As one of the core values of the profession, privacy is a perennial topic of discourse at ALA conferences. A June 23 session at this year’s annual conference focused specifically on the rights of students and minors using libraries, highlighting the constitutional rights of all users and the specific challenges that emerge when minors enter the equation.
“Ensuring library users’ confidentiality frees them from fear of retaliation or intimidation as a result of reading a book, visiting a website, or consulting other library resources,” said Candice Mack, senior YA services librarian with the Los Angeles Public Library system. “This is regardless of age.”
Deborah Caldwell-Stone, interim director of ALA’s Office for Intellectual Freedom and Freedom to Read Foundation and a former attorney, urged librarians who work with minors to research their local library confidentiality statutes, which vary by state. She also reviewed existing laws that come into play:
- California’s Student Online Personal Information Protection Act (SOPIPA) was the first student privacy law enacted in the US, Caldwell-Stone said, and now all 50 states have some version of it on the books.
- The Family Educational Rights and Privacy Act (FERPA), which applies to K-12 schools as well as colleges and universities, was designed to protect the privacy of student education records and give parents certain rights to their children’s records until the student turns 18.
- The Child Online Privacy Protection Act (COPPA) imposes certain requirements on operators of commercial websites that direct services toward or collect personal information from children under 13 years of age. Libraries and other public or nonprofit agencies were not subject to COPPA, as written, but a 2012 amendment expands its scope. “As an ethical matter, we recommend libraries strive to comply with the provisions of COPPA, that you seek to notify the user what data you’re collecting from them,” Caldwell-Stone said.
Helen Adams, a former school librarian in Wisconsin and an online lecturer with Antioch University in Seattle, described students’ traditional expectation of freedom to read and research without scrutiny, that topics remain private, and that school librarians would protect confidentiality of records.
“It’s becoming harder and harder for us to meet these expectations, and it’s not because we as school as librarians have changed, but the amount of technology being employed in schools changes the whole picture,” Adams said. She pointed to the rise in school shootings in recent decades and the related shift toward surveillance cameras; the threat they pose to student privacy grows as facial recognition technology and machine learning grow more sophisticated.

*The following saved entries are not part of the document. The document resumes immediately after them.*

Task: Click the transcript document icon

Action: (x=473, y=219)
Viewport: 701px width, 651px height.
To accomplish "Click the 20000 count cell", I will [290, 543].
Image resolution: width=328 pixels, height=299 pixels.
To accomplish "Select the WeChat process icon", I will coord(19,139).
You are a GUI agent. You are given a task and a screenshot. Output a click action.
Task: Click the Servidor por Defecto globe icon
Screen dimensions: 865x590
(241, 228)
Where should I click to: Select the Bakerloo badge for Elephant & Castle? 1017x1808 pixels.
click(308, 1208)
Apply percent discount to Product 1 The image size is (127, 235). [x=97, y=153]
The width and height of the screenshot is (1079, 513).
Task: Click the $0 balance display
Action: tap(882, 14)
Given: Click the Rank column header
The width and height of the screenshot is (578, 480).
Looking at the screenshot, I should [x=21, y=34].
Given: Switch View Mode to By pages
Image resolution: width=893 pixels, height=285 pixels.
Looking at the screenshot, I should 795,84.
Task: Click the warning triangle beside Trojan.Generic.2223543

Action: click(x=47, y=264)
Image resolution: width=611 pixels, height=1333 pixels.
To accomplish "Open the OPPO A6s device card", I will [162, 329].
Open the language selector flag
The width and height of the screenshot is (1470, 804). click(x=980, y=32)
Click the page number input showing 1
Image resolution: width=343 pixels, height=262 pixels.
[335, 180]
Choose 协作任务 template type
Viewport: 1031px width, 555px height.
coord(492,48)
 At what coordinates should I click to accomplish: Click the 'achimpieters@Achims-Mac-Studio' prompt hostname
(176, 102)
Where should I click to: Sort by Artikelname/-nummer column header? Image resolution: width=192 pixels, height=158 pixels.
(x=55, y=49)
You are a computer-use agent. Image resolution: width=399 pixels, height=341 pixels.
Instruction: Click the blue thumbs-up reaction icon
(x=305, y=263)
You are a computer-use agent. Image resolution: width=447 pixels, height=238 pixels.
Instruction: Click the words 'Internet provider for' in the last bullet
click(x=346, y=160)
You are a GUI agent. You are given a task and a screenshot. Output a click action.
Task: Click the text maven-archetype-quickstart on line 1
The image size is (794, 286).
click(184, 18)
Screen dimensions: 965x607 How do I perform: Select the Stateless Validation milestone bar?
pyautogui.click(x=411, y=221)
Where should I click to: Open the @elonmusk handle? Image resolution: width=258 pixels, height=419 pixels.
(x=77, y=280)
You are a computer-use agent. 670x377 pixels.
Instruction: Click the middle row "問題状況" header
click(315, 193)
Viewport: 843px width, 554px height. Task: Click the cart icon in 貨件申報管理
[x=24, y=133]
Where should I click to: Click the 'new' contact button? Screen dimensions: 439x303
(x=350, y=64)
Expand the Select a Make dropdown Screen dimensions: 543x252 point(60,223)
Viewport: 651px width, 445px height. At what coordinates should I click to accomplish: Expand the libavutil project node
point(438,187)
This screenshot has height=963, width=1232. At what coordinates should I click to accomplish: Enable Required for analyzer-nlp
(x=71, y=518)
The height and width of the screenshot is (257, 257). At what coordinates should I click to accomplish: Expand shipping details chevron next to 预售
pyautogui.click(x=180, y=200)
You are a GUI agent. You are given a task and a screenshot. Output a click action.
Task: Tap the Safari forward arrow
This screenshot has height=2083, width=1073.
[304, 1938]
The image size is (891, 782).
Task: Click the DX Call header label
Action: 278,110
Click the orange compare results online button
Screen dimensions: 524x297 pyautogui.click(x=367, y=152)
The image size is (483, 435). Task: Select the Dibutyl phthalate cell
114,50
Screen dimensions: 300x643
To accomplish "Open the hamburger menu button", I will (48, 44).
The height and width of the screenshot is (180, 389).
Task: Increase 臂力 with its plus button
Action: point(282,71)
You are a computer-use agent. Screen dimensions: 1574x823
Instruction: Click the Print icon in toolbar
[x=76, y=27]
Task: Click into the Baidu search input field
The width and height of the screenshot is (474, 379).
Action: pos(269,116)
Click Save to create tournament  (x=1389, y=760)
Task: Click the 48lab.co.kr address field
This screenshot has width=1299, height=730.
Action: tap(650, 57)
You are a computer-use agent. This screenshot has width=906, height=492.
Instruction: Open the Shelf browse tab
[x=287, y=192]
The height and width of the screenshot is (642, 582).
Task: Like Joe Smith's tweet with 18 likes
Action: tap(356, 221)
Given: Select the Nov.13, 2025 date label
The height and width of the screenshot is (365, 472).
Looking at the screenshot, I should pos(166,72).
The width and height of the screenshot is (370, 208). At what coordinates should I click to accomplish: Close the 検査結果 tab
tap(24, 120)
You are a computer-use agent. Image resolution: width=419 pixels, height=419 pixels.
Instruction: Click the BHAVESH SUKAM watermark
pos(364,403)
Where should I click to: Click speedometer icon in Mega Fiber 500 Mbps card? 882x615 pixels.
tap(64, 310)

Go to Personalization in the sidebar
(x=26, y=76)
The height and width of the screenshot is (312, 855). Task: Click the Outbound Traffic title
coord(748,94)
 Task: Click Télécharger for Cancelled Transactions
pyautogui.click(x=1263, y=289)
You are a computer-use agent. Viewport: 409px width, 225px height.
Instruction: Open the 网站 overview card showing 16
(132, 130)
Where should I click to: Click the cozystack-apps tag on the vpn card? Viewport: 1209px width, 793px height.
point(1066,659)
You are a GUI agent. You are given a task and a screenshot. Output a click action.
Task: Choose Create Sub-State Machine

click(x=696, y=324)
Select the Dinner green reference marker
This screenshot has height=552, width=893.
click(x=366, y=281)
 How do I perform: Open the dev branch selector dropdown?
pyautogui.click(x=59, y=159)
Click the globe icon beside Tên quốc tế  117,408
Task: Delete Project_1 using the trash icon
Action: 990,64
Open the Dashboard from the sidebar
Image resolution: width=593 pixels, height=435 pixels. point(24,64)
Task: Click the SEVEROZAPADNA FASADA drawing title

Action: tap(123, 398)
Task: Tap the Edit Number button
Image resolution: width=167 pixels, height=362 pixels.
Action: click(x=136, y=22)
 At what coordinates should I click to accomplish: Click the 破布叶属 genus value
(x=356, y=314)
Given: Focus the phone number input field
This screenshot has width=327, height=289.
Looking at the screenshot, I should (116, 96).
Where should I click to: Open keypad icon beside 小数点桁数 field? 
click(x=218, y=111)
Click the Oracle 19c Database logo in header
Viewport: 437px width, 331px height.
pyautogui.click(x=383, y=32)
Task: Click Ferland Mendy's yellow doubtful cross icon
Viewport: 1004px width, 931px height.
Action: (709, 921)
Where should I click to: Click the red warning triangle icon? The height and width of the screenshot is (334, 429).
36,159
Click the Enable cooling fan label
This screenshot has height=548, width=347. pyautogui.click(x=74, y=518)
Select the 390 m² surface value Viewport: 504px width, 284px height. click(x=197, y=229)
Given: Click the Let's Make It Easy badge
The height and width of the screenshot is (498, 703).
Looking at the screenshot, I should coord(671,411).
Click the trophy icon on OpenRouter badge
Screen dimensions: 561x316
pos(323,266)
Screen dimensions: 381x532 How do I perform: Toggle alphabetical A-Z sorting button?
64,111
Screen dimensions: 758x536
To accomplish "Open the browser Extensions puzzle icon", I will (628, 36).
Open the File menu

Adams shared examples of the ways school policies and systems alternately protect and compromise students’ confidentiality, often unintentionally. Often, the issue is a lack of training around privacy laws among library workers and volunteers. She recommended two remedies that helped the Kent (Washington) School District protect students’ privacy: “They realized they needed privacy training for library assistants, and also they needed a document that would go district-wide to set up privacy guidelines and expectations for students using the library,” which was eventually written into the student/parent handbook.